My friends have accepted my weaknesses better than I. As I have learned how to open up about my struggles, those around me have been consistent in caring for me. I have been humbled by all the ways they have stepped up to show me love.
People have been consistent in praying for my bad knees, even though I felt ashamed to ask for prayer. A friend has checked in and encouraged me as I deal with fluctuating hair thinning. Another friend thought to factor in the strength of my knees when planning a group hike. She approached me separately at church to get my thoughts. I cried on the way home.
There are many more examples, and I hold them all dear. God has been good to surround me with people who are willing to be gentle with me when I am not. When I realized that my weakness was something to be embraced and not scorned, I began to see myself more like how God sees me. In my self-centeredness, I set myself up as the master, and I am a cruel master. As I have learned, self-centeredness prevents us from loving ourselves as God loves us.

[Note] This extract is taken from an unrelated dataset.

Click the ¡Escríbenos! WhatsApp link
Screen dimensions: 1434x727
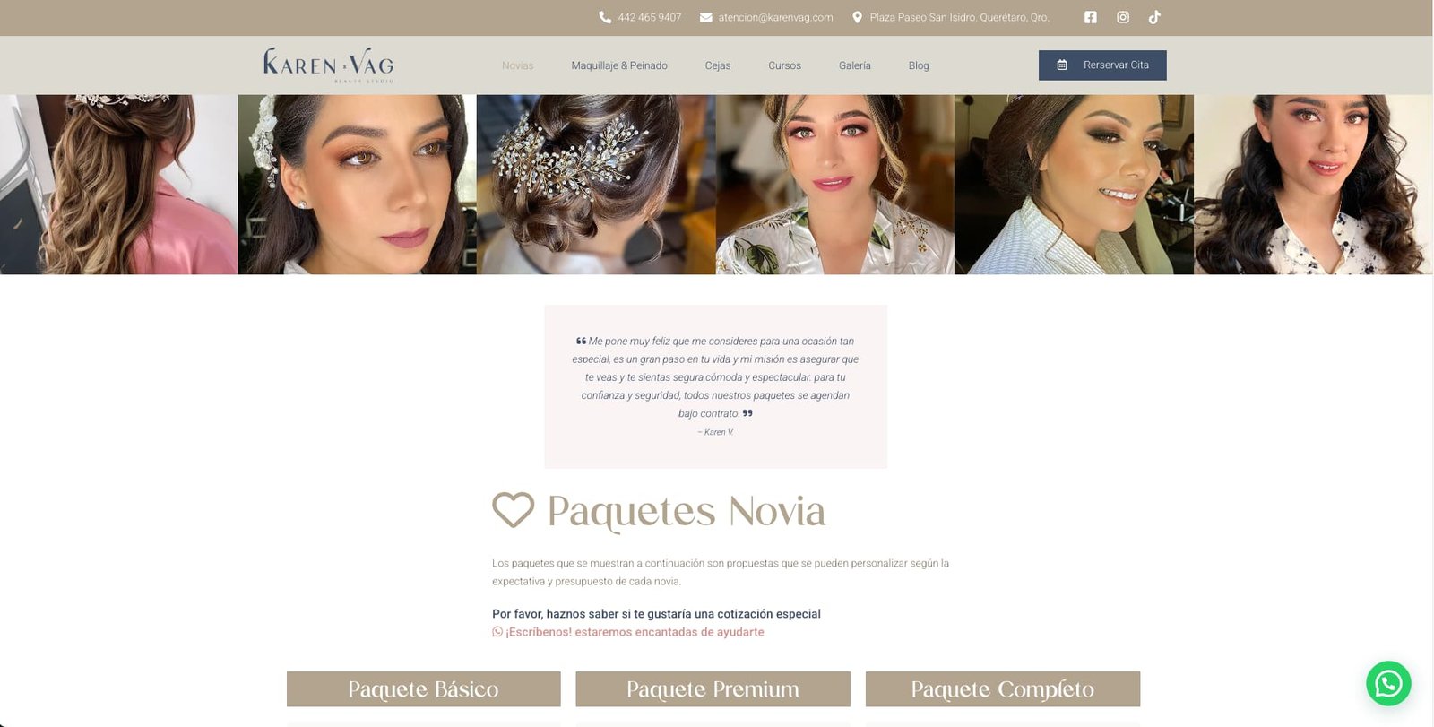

I still have a ways to go in my sanctification and learning to wholly trust in God’s strength. However, even on the hardest days, I can look back and know God has used it to draw me closer to Him. I now realize that knowing God will always be worth going through earthly pain. As bad as my health might become, it will be a chance to run towards my Heavenly Father. If my joints fail me, then each pang will sing of God’s faithfulness. Every hard experience will be an opportunity to experience new depths and experience new dimensions of the character of God. One day, my chronic illness will die when I do, but until then, I will cherish the thorn God has given me.